The cuts disproportionately affect charities and people on low incomes, not ‘fat cat lawyers

The government’s impact assessment shows that charities providing legal aid face an average cut of 92 per cent in their legal aid income, compared to 40% cuts for solicitors and 22% cuts for barristers.

Charities like Citizen’s Advice Bureaux, Law Centres and community charities disproportionately provide support in the areas that are lined up to be cut, or replaced by a new phone line, including 67% of the ‘legal help’ with social welfare issues (debt, housing, benefits and employment advice) which is being removed almost entirely from the scope of legal aid.

Between 80% and 90% of civil legal aid funding is spent on the poorest fifth of the population, and these cuts would disproportionately affect women, ethnic minorities, and people with disabilities. As an example, people appealing a decision on Employment and Support Allowance (ESA) are 65% more likely to succeed if they are represented in court (see Hansard, col 138), yet this representation will no longer be available under legal aid.

The civil legal aid budget is not out of control, it has been going down

It shrunk 24% in real terms between 1997 and 2004 (pdf), and by 15% in the last 10 years (calculated using data in the Green Paper). The growth in legal aid expenditure has been in the criminal budget, but this is left largely untouched by these reforms.
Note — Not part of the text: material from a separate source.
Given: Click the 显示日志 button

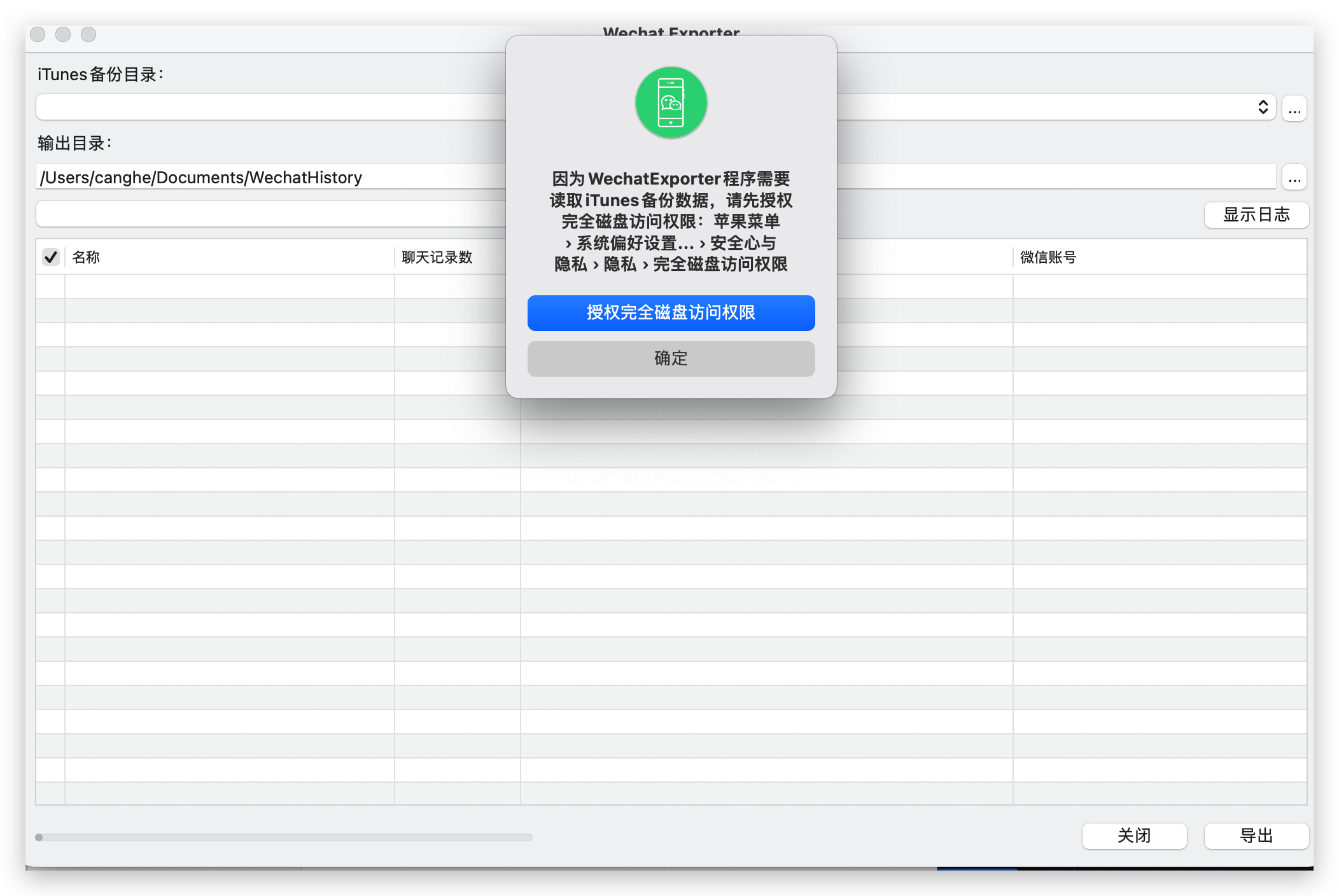Looking at the screenshot, I should 1256,215.
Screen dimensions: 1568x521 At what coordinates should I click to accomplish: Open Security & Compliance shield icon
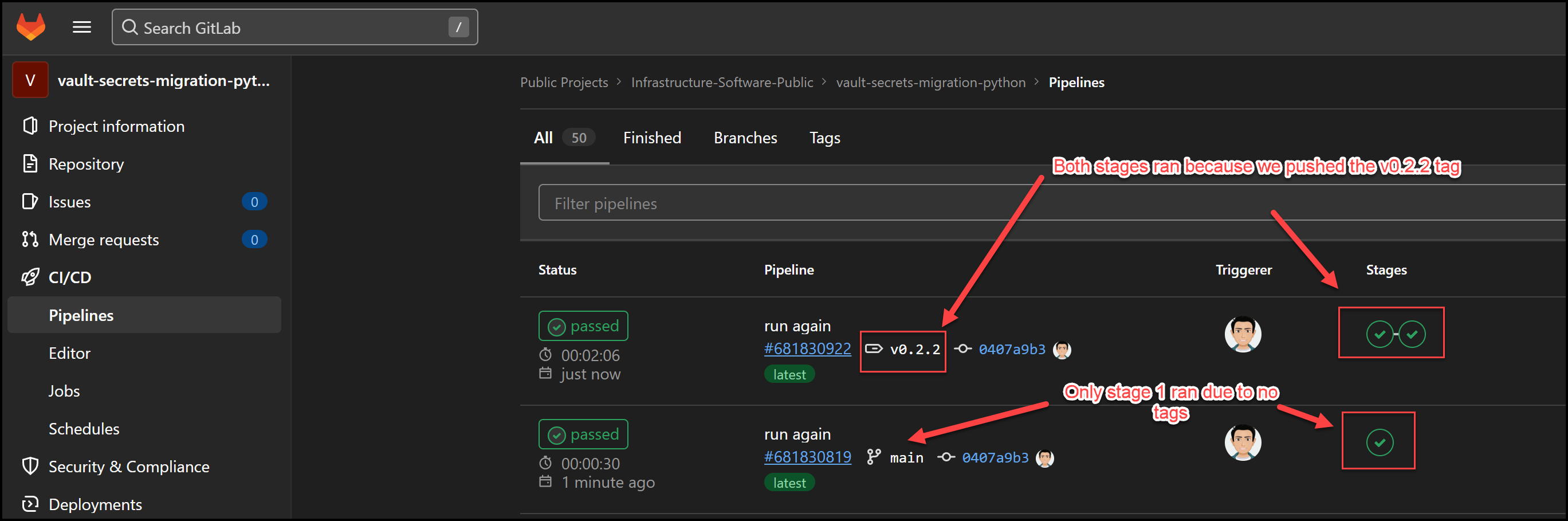point(30,466)
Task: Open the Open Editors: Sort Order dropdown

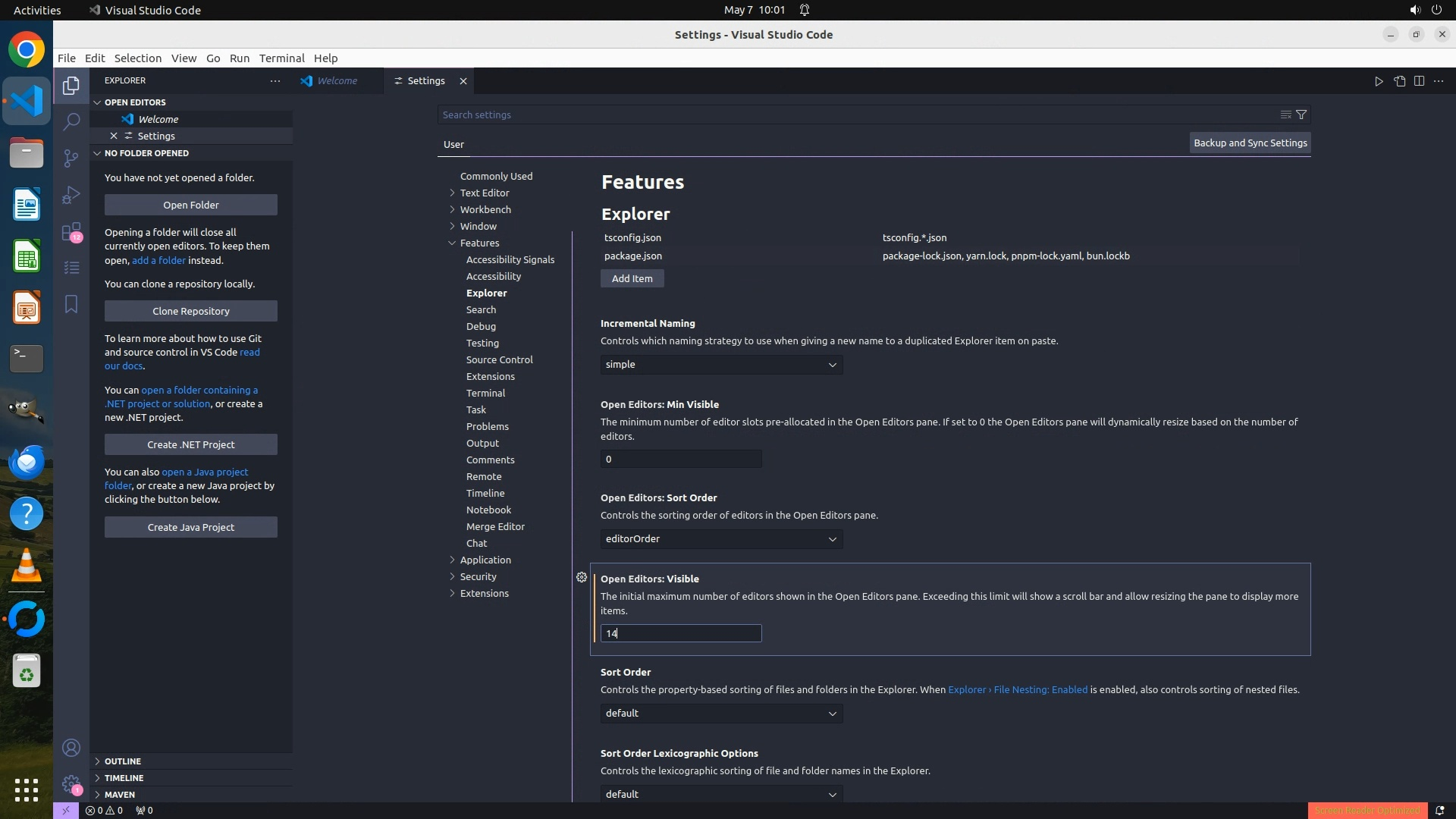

Not all legal aid goes on representation in court

About 23% (calculated using data from the impact assessment into scope changes) of the civil legal aid budget goes on ‘legal help’ rather than representation in court. This specialist advice on issues like benefits, debt, housing, immigration or family law is often carried out by skilled advisors, not lawyers, and is disproportionately provided by charities. It is facing a 54% cut, compared to a 23% cut for legal representation.

Social welfare advice – much of which is funded by legal aid – saves money down the line

There is evidence (from Citizens’ Advice, Leeds City Council, the Law Centres Federation, Youth Access for Information, Advice and Counselling (YIACS), the University of Manchester, Community Links and others) that social welfare advice pays off both financially and socially – saving up to £10 in public expenditure for every £1 spent. There is evidence that debt advice, for example, can have a significant positive impact on people’s ability to get a job or stay in work.

The Ministry of Justice impact assessments acknowledge the reforms might lead to:

“Increased resource costs for other departments… [and] increased transfer payments from other departments… [because] if civil and family issues are not resolved effectively people might continue to rely upon the state, including because failure to resolve one issue may lead to another arising.”

Much of the demand for legal advice services is caused by mistakes elsewhere

Research in Nottingham (pdf) suggested that 40% of advice workload is a result of failures in external (largely public) agencies, such as Jobcentre Plus. A ‘polluter pays’ system would charge agencies for the extra demand they cause elsewhere in the system, acting both as a source of revenue and an incentive to stop making mistakes.

The £350m of savings proposed in the Green Paper is reached in two ways: firstly by reducing the number of issues for which an individual can get help (for example, all benefits and most debt advice would no longer be covered), and secondly by tightening the financial threshold at which someone is eligible for support.

Combined, these mean half a million fewer people would receive advice and representation funded by legal aid each year. On top of that, the government proposes to make a telephone line the sole point of access for legal aid, only reserving small amounts of face-to-face advice for those cases considered too complex for the phone.

Overall, these changes, particularly the removal from scope of social welfare advice and representation combined with the expected drastic withdrawal of funding for advice from local authorities, would leave people in vulnerable situations with little recourse to support.